## Exercice écrit A
D'après le texte sur la Galerie de Wégimont, pendant quelles années Wégimont a-t-il été une « pouponnière » ?

## Texte fourni

# # #

Cathy Alvarez et Alexia Creusen engagent régulièrement des projets en dialogue. Alcea Rosea, référence au nom latin de la rose trémière, est le nom de leur duo et traduit cette envie d’œuvrer en commun pour faire croître des projets foisonnants. Elles ont choisi de travailler ensemble, au beau milieu du printemps, sur une intervention dans la Galerie de Wégimont, qui résonne comme un léger mais bouleversant écho visuel. Attentives à l’histoire de la région, Cathy Alvarez et Alexia Creusen ont pris en compte l’espace qui leur était offert, sa ligne du temps, sa carte géographique : Wégimont, son château, ses arbres, ses jardins, son toboggan, son étang, sa piscine et ses anciens vestiaires, devenus aujourd’hui la Galerie.
Avec pudeur et bienveillance, les deux artistes se sont intéressées au site et à son histoire. Avant d’être un lieu de délassement pour petits (et grands), Wégimont a été, de 1942 à 1944, une « pouponnière »... une fabrique d’enfants aryens.
« Combien sont-ils ces visages d’enfance, penchés sur nous, silencieux ? Avoir le goût de l’enfance, c’est disposer de la faculté d’accueillir ce revenant, cet ‘enfantôme’... ».
Pierre Péju (Le Goût de l’enfance)
Ces enfants meurtris, secousses de nos racines, que sont-ils devenus ? Ces enfants muets, ces « infantes » en langue latine (ceux qui ne parlent pas), peuvent-ils aujourd’hui se raconter ? Comment ont-ils appris à résister, à donner du sens, à vivre ? Ont-ils tous pu métamorphoser leur traumatisme en défi ? La question de la blessure de l’autre côtoie ici celle de sa résilience. Et de la nôtre.
Couvrir, découvrir.
Garder, regarder.
Sauvegarder.
Accrocher le temps.
Entrevoir, concevoir.
Mettre au monde, s’ouvrir à lui.

# # #

## Entrées de localisation de mots et d'éléments
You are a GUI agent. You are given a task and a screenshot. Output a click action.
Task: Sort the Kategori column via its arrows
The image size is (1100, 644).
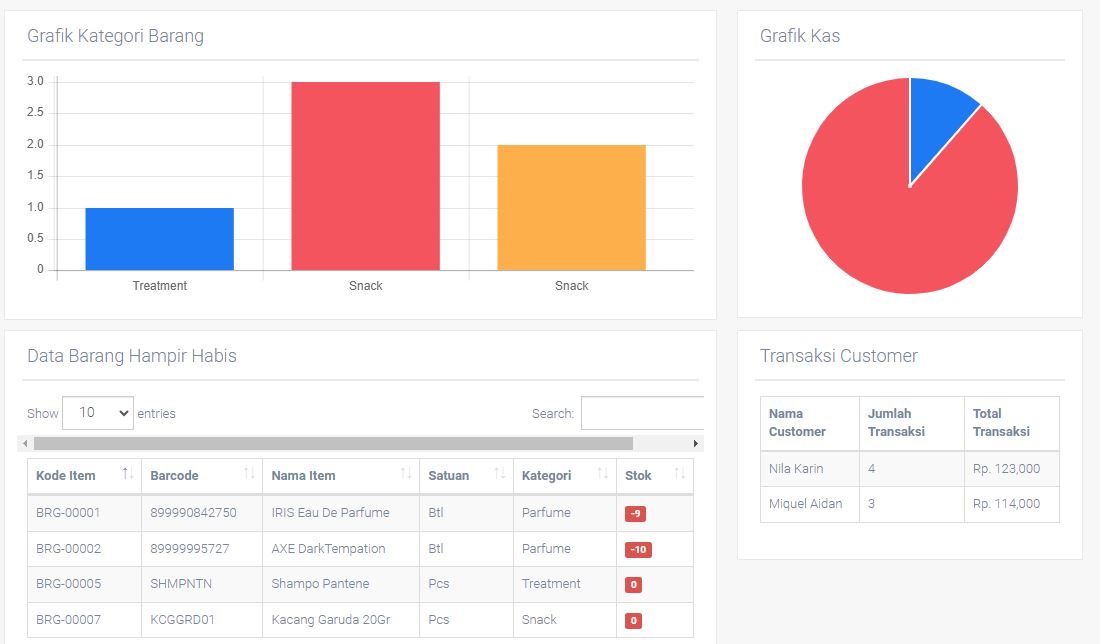click(x=602, y=474)
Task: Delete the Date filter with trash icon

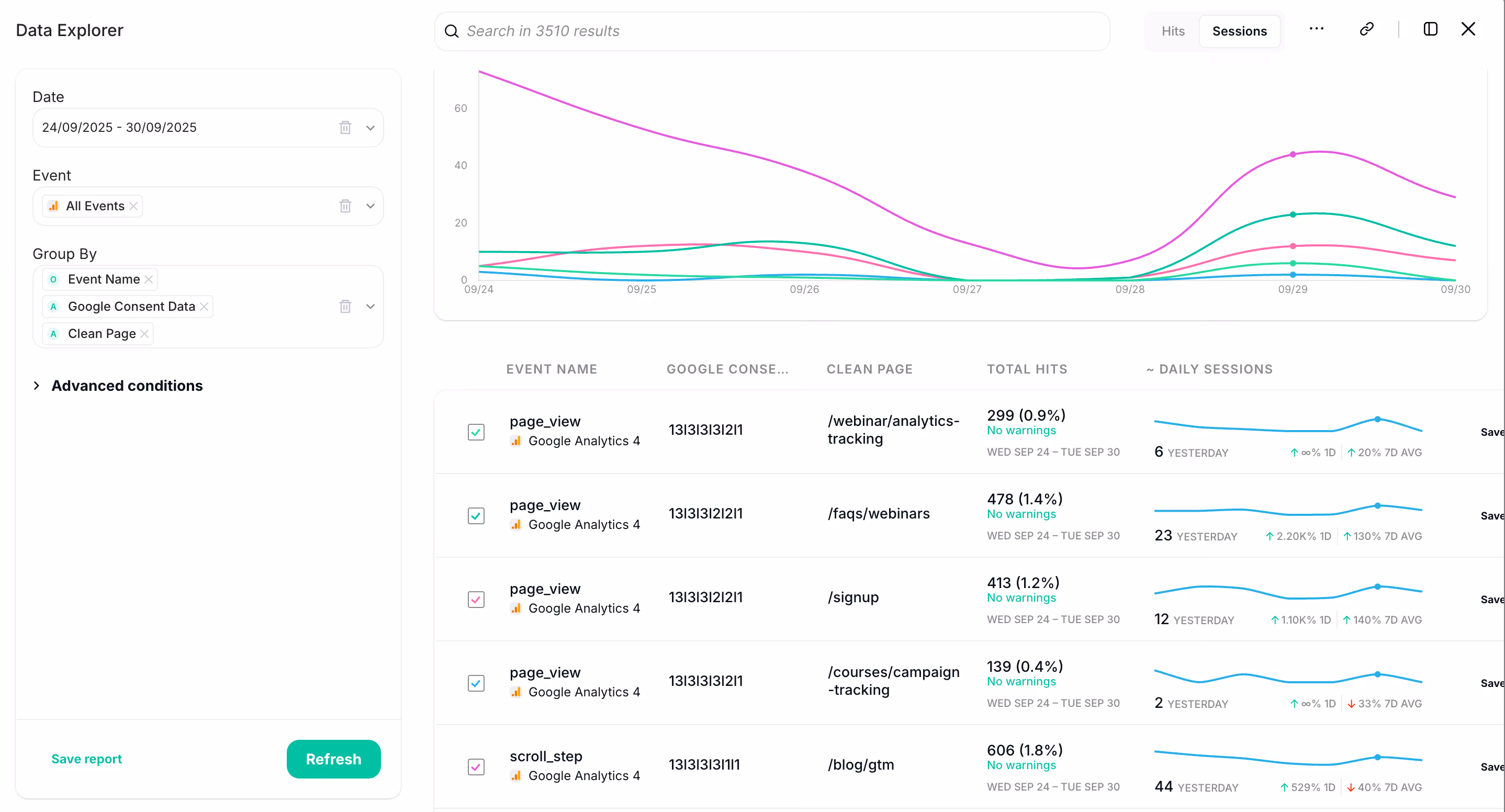Action: (345, 127)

# # #

## Exercice écrit B
Reproduisez toutes les entrées de localisation ci-dessus en substituant « screen capture » à « screenshot », sans autre modification, et laissez les images de côté.

## Corrigé de l'exercice A
De 1942 à 1944.

## Corrigé de l'exercice B
You are a GUI agent. You are given a task and a screen capture. Output a click action.
Task: Sort the Kategori column via its arrows
The image size is (1100, 644).
click(x=602, y=474)
Task: Delete the Date filter with trash icon

Action: (345, 127)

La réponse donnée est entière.